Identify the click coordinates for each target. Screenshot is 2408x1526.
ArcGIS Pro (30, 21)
------------------------------------------------
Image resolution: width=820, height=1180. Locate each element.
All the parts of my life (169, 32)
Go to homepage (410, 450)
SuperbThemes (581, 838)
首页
------------------------------------------------
Return every line of the data above in which "each" appears.

SOLUTION BELOW =>
Identify the click coordinates for each target. Screenshot is 2408x1526.
Image resolution: width=820, height=1180. Locate each element.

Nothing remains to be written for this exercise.